#### CEL ZADANIA:
Przedstaw wszystkie wiersze poniżej jako tabelę Markdown z kolumnami „Nr” i „Treść”, gdzie „Nr” to numer kolejny wiersza. Puste wiersze pomiń.
++++
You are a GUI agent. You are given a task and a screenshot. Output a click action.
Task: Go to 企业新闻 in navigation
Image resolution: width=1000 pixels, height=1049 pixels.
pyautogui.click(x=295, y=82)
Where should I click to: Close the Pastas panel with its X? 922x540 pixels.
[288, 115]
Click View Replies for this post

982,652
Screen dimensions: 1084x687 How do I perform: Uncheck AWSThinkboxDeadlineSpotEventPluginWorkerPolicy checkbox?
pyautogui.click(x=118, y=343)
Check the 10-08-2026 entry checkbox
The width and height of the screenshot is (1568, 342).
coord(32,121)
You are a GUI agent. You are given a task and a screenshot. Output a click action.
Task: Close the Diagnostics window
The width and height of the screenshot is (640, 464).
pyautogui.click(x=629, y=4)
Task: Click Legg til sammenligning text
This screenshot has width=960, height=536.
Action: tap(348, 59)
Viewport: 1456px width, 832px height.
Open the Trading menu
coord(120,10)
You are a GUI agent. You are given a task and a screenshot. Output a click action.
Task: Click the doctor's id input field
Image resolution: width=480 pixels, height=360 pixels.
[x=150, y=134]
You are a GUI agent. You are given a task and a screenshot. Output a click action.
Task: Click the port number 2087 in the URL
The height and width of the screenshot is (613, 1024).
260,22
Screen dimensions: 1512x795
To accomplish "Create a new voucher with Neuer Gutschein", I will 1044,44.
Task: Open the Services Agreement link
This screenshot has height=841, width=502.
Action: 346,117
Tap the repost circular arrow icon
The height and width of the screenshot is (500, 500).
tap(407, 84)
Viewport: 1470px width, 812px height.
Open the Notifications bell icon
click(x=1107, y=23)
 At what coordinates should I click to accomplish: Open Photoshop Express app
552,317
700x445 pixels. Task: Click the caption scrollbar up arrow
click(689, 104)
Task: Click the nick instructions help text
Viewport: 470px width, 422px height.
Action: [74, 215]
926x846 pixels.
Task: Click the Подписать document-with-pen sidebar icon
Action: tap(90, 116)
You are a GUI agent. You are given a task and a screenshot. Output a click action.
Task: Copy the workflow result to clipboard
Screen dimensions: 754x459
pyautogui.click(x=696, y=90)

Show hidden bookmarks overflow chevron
++++
#### ODPOWIEDŹ PISEMNA:
| Nr | Treść |
|---|---|
| 1 | You are a GUI agent. You are given a task and a screenshot. Output a click action. |
| 2 | Task: Go to 企业新闻 in navigation |
| 3 | Image resolution: width=1000 pixels, height=1049 pixels. |
| 4 | pyautogui.click(x=295, y=82) |
| 5 | Where should I click to: Close the Pastas panel with its X? 922x540 pixels. |
| 6 | [288, 115] |
| 7 | Click View Replies for this post |
| 8 | 982,652 |
| 9 | Screen dimensions: 1084x687 How do I perform: Uncheck AWSThinkboxDeadlineSpotEventPluginWorkerPolicy checkbox? |
| 10 | pyautogui.click(x=118, y=343) |
| 11 | Check the 10-08-2026 entry checkbox |
| 12 | The width and height of the screenshot is (1568, 342). |
| 13 | coord(32,121) |
| 14 | You are a GUI agent. You are given a task and a screenshot. Output a click action. |
| 15 | Task: Close the Diagnostics window |
| 16 | The width and height of the screenshot is (640, 464). |
| 17 | pyautogui.click(x=629, y=4) |
| 18 | Task: Click Legg til sammenligning text |
| 19 | This screenshot has width=960, height=536. |
| 20 | Action: tap(348, 59) |
| 21 | Viewport: 1456px width, 832px height. |
| 22 | Open the Trading menu |
| 23 | coord(120,10) |
| 24 | You are a GUI agent. You are given a task and a screenshot. Output a click action. |
| 25 | Task: Click the doctor's id input field |
| 26 | Image resolution: width=480 pixels, height=360 pixels. |
| 27 | [x=150, y=134] |
| 28 | You are a GUI agent. You are given a task and a screenshot. Output a click action. |
| 29 | Task: Click the port number 2087 in the URL |
| 30 | The height and width of the screenshot is (613, 1024). |
| 31 | 260,22 |
| 32 | Screen dimensions: 1512x795 |
| 33 | To accomplish "Create a new voucher with Neuer Gutschein", I will 1044,44. |
| 34 | Task: Open the Services Agreement link |
| 35 | This screenshot has height=841, width=502. |
| 36 | Action: 346,117 |
| 37 | Tap the repost circular arrow icon |
| 38 | The height and width of the screenshot is (500, 500). |
| 39 | tap(407, 84) |
| 40 | Viewport: 1470px width, 812px height. |
| 41 | Open the Notifications bell icon |
| 42 | click(x=1107, y=23) |
| 43 |  At what coordinates should I click to accomplish: Open Photoshop Express app |
| 44 | 552,317 |
| 45 | 700x445 pixels. Task: Click the caption scrollbar up arrow |
| 46 | click(689, 104) |
| 47 | Task: Click the nick instructions help text |
| 48 | Viewport: 470px width, 422px height. |
| 49 | Action: [74, 215] |
| 50 | 926x846 pixels. |
| 51 | Task: Click the Подписать document-with-pen sidebar icon |
| 52 | Action: tap(90, 116) |
| 53 | You are a GUI agent. You are given a task and a screenshot. Output a click action. |
| 54 | Task: Copy the workflow result to clipboard |
| 55 | Screen dimensions: 754x459 |
| 56 | pyautogui.click(x=696, y=90) |
| 57 | Show hidden bookmarks overflow chevron |